- **Exercise goal**
The line with "ancestors (90, 1056)", the line with "Agosto 2025 (327, 417)", and all lines between them in the material below: return these exactly, and no others.

- **Information supplied**
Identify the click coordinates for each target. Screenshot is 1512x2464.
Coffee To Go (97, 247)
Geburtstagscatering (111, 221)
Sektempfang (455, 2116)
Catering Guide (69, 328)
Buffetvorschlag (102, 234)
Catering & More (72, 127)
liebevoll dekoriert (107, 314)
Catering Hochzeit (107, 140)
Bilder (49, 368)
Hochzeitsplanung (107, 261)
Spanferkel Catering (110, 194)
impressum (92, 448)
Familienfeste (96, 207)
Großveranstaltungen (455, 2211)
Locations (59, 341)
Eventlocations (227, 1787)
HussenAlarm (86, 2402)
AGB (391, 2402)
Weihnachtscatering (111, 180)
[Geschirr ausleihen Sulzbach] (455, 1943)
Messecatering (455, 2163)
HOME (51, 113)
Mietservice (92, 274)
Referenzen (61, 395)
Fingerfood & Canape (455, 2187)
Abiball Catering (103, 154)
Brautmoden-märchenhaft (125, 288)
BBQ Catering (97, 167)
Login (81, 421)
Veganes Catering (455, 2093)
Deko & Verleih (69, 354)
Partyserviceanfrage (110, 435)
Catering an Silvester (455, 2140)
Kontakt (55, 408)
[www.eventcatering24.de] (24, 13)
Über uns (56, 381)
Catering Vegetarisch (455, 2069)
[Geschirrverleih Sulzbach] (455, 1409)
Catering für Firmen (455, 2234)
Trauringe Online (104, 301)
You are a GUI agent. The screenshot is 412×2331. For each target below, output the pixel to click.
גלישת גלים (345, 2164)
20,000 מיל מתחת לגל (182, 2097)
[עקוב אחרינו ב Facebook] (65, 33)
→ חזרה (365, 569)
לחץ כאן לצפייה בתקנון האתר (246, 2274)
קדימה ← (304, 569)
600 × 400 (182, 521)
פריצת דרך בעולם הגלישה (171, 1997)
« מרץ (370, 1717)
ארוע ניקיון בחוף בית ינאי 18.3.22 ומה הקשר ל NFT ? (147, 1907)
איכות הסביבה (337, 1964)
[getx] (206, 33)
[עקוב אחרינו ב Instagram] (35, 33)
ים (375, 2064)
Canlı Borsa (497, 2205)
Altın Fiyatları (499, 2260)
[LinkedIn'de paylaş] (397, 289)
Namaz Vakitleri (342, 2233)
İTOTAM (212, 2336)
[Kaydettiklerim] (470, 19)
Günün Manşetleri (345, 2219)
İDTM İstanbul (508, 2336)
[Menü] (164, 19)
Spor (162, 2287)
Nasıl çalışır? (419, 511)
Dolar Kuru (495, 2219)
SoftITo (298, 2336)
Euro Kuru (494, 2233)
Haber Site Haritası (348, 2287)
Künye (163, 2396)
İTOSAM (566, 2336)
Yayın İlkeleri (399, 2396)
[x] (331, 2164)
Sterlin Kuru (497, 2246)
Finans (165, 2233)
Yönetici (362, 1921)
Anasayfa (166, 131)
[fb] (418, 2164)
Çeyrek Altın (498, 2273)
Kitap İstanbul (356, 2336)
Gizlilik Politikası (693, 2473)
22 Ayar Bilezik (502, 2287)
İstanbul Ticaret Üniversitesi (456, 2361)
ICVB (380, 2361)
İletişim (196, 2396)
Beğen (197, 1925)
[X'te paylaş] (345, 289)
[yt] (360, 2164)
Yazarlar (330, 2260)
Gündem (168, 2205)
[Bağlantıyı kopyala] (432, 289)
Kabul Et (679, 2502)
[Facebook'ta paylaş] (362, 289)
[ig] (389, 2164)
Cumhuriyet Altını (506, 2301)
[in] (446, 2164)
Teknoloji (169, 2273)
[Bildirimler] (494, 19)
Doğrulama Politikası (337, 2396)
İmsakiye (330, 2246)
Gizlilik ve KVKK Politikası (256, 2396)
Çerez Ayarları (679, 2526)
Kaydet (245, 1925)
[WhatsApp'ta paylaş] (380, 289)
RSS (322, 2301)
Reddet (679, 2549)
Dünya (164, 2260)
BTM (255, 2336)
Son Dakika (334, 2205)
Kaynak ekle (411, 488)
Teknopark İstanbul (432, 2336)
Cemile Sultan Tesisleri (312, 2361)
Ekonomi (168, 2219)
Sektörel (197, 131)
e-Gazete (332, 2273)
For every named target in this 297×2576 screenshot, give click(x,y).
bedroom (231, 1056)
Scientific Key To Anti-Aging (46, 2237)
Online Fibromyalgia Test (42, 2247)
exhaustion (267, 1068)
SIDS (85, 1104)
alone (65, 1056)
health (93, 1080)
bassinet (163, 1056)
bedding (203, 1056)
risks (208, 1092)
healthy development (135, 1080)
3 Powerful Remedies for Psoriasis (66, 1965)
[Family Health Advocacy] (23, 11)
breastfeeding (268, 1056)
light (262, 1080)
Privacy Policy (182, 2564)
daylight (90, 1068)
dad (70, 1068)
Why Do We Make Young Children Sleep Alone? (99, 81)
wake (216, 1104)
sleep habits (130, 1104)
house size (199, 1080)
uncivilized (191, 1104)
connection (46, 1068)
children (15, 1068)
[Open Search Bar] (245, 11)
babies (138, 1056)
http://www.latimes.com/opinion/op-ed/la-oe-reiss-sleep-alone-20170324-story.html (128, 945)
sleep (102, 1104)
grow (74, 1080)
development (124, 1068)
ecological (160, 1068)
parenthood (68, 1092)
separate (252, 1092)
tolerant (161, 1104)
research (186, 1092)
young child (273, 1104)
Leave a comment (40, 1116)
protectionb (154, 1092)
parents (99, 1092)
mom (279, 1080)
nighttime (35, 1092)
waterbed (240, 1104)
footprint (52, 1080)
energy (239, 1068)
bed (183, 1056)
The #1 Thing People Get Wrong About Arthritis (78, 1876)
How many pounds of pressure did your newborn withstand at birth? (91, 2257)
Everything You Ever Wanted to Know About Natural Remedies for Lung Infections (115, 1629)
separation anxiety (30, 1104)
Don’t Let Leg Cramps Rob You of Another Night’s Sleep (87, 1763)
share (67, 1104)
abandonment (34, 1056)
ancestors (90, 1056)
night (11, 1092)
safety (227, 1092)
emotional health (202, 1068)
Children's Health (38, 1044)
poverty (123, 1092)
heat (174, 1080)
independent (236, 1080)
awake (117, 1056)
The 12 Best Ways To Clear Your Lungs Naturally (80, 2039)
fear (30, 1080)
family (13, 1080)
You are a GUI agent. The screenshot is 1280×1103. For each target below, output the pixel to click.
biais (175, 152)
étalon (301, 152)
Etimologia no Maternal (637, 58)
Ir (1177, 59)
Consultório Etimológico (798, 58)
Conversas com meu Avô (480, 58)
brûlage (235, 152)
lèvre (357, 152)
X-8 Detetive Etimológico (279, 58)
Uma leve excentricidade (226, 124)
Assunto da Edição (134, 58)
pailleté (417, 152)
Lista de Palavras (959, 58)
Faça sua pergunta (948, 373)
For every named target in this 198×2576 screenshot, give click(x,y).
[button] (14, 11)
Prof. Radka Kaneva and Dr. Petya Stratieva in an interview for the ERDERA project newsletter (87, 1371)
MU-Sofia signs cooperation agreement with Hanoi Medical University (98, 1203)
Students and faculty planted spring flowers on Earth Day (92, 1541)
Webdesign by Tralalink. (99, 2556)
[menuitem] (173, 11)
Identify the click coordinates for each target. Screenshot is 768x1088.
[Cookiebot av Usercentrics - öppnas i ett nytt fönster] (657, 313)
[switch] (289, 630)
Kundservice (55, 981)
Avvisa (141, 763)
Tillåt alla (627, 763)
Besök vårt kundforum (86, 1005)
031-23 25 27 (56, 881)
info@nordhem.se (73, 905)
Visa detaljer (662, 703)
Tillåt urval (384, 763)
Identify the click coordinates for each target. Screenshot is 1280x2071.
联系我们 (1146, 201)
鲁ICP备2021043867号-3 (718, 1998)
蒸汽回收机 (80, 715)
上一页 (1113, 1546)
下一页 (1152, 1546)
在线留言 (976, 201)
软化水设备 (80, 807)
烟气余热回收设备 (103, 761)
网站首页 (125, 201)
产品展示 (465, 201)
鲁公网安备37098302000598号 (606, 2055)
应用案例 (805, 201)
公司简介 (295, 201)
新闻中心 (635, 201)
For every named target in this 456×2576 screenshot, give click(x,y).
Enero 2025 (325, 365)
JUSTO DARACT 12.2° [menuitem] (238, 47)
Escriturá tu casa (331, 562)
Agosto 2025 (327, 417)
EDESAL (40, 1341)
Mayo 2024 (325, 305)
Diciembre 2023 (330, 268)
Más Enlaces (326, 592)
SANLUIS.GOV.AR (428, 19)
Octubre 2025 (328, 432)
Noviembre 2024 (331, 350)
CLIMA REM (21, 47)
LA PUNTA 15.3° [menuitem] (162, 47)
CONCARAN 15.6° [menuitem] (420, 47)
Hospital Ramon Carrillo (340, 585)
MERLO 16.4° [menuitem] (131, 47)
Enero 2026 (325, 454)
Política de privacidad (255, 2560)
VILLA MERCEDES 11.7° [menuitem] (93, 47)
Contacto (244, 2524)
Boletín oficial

- **Completed task**
ancestors (90, 1056)
night (11, 1092)
safety (227, 1092)
emotional health (202, 1068)
Children's Health (38, 1044)
poverty (123, 1092)
heat (174, 1080)
independent (236, 1080)
awake (117, 1056)
The 12 Best Ways To Clear Your Lungs Naturally (80, 2039)
fear (30, 1080)
family (13, 1080)
You are a GUI agent. The screenshot is 1280×1103. For each target below, output the pixel to click.
biais (175, 152)
étalon (301, 152)
Etimologia no Maternal (637, 58)
Ir (1177, 59)
Consultório Etimológico (798, 58)
Conversas com meu Avô (480, 58)
brûlage (235, 152)
lèvre (357, 152)
X-8 Detetive Etimológico (279, 58)
Uma leve excentricidade (226, 124)
Assunto da Edição (134, 58)
pailleté (417, 152)
Lista de Palavras (959, 58)
Faça sua pergunta (948, 373)
For every named target in this 198×2576 screenshot, give click(x,y).
[button] (14, 11)
Prof. Radka Kaneva and Dr. Petya Stratieva in an interview for the ERDERA project newsletter (87, 1371)
MU-Sofia signs cooperation agreement with Hanoi Medical University (98, 1203)
Students and faculty planted spring flowers on Earth Day (92, 1541)
Webdesign by Tralalink. (99, 2556)
[menuitem] (173, 11)
Identify the click coordinates for each target. Screenshot is 768x1088.
[Cookiebot av Usercentrics - öppnas i ett nytt fönster] (657, 313)
[switch] (289, 630)
Kundservice (55, 981)
Avvisa (141, 763)
Tillåt alla (627, 763)
Besök vårt kundforum (86, 1005)
031-23 25 27 (56, 881)
info@nordhem.se (73, 905)
Visa detaljer (662, 703)
Tillåt urval (384, 763)
Identify the click coordinates for each target. Screenshot is 1280x2071.
联系我们 (1146, 201)
鲁ICP备2021043867号-3 (718, 1998)
蒸汽回收机 (80, 715)
上一页 (1113, 1546)
下一页 (1152, 1546)
在线留言 (976, 201)
软化水设备 (80, 807)
烟气余热回收设备 (103, 761)
网站首页 (125, 201)
产品展示 (465, 201)
鲁公网安备37098302000598号 (606, 2055)
应用案例 (805, 201)
公司简介 (295, 201)
新闻中心 (635, 201)
For every named target in this 456×2576 screenshot, give click(x,y).
Enero 2025 (325, 365)
JUSTO DARACT 12.2° [menuitem] (238, 47)
Escriturá tu casa (331, 562)
Agosto 2025 (327, 417)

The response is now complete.